** begin Records shown **

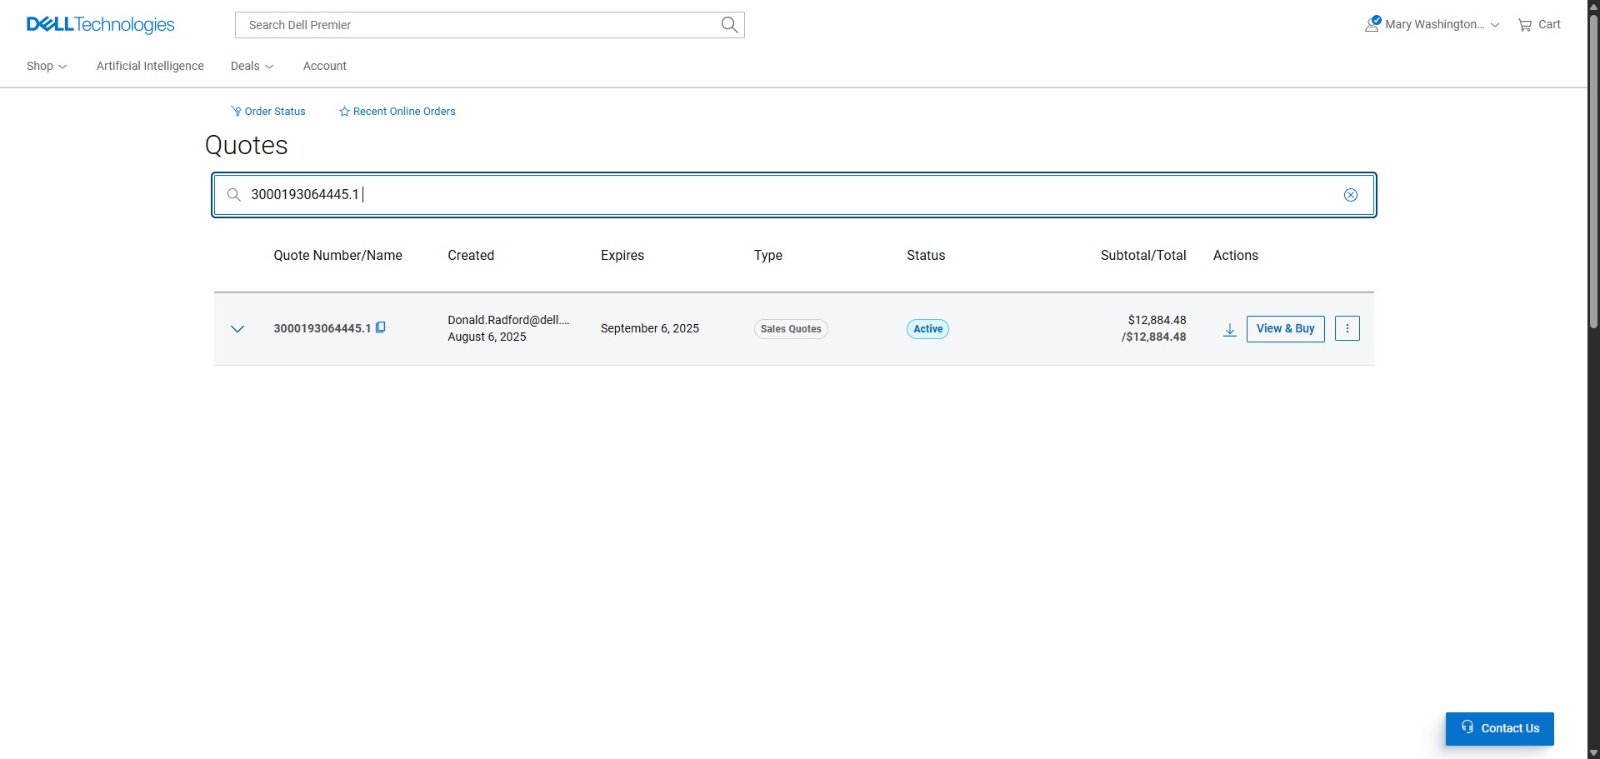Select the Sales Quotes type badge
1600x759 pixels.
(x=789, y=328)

** end Records shown **
** begin Records shown **

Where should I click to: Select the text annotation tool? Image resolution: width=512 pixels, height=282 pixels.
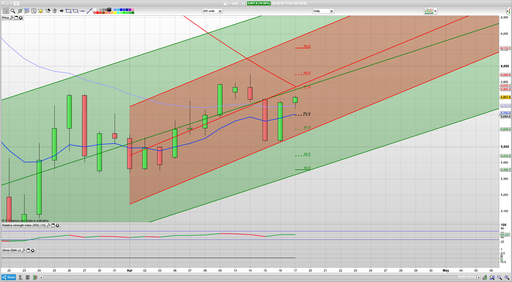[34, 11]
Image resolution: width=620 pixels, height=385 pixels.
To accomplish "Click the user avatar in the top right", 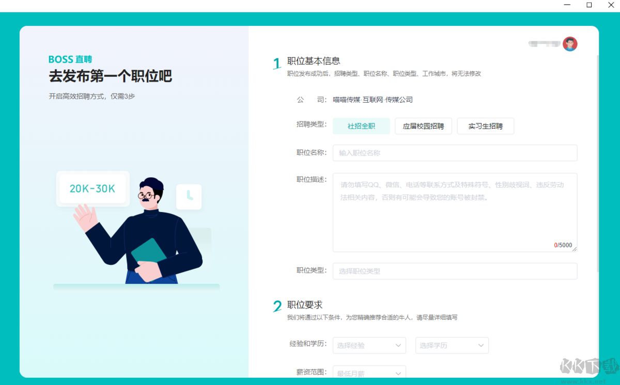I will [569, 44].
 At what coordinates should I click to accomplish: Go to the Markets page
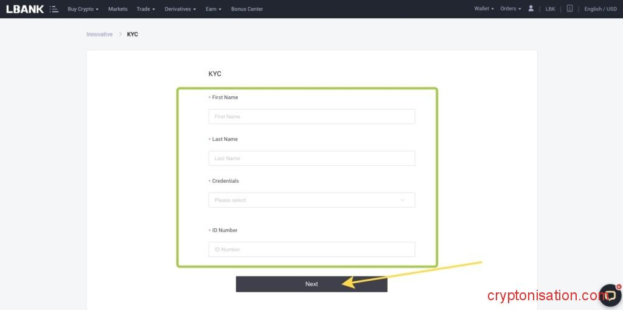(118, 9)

** end Records shown **

Give as a JSON list of strings, one per line and skipping blank lines, everything from the line containing "Select the Sales Quotes type badge" down to the line containing "(x=789, y=328)" in the records above. Leave the pictures out.

▶ _Right answer_
[
  "Select the Sales Quotes type badge",
  "1600x759 pixels.",
  "(x=789, y=328)"
]